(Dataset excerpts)
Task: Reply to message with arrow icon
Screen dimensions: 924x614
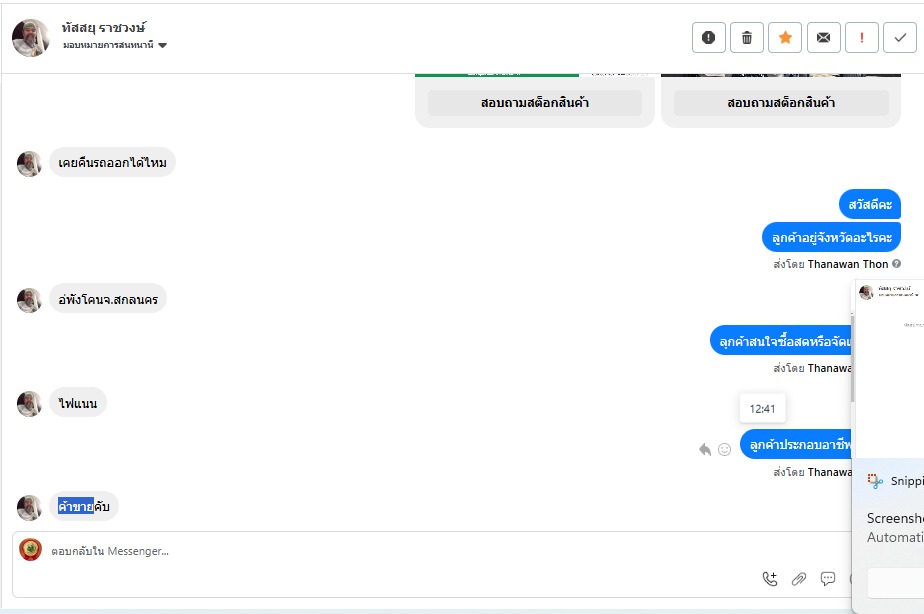Action: (x=705, y=449)
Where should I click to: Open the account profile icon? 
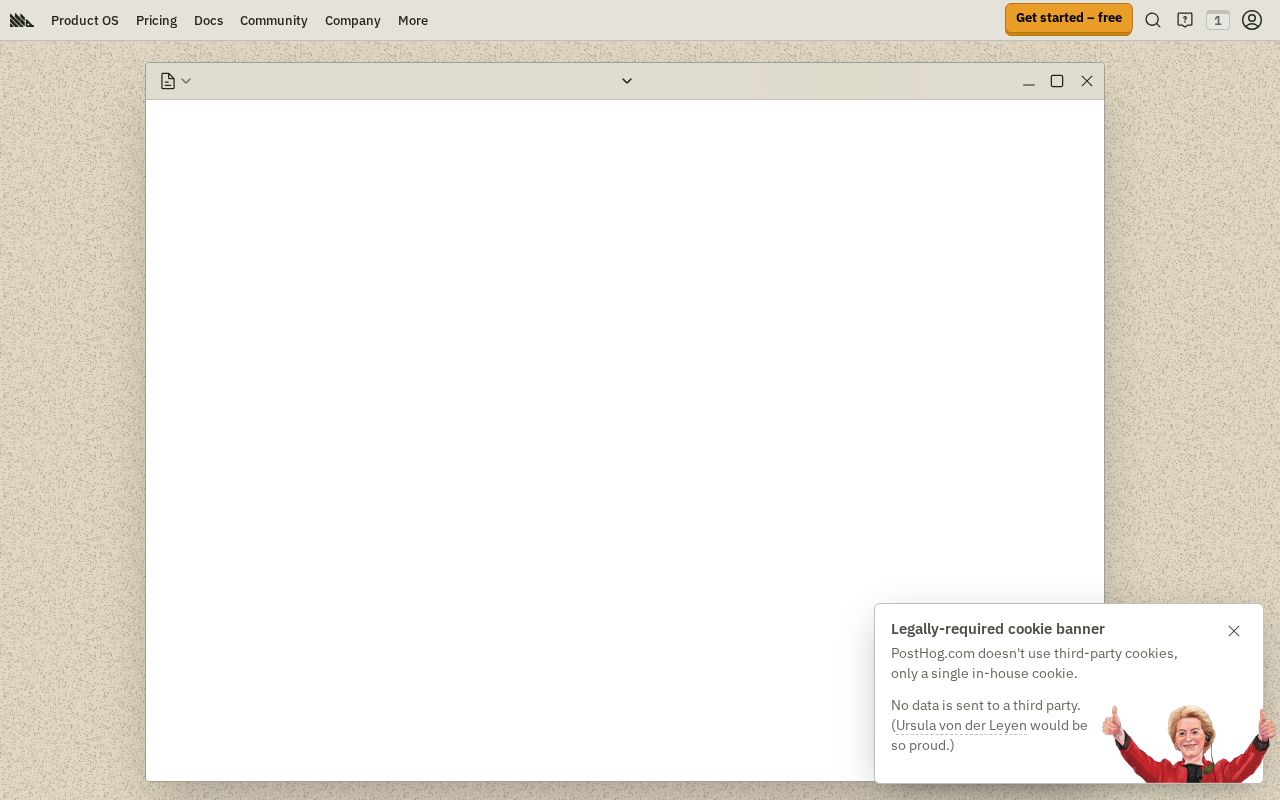pos(1252,20)
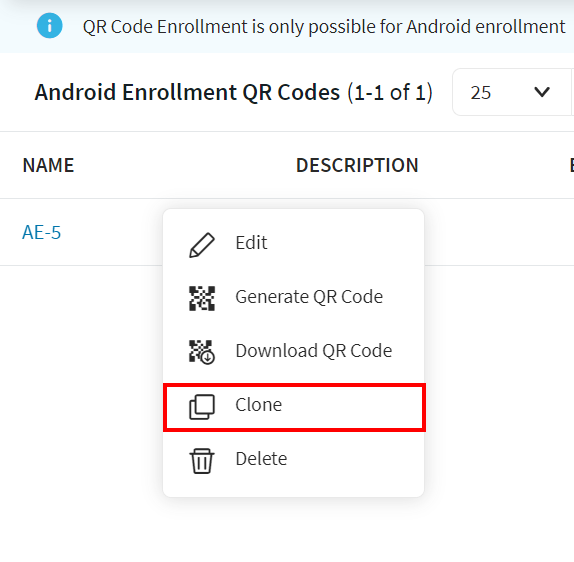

WORK ORDER :: The records above, minus their pictures, are to be returned verbatim.

RESPONSE TO THE EXERCISE ::
Task: Reply to message with arrow icon
Screen dimensions: 924x614
Action: (x=705, y=449)
Where should I click to: Open the account profile icon? 
pos(1252,20)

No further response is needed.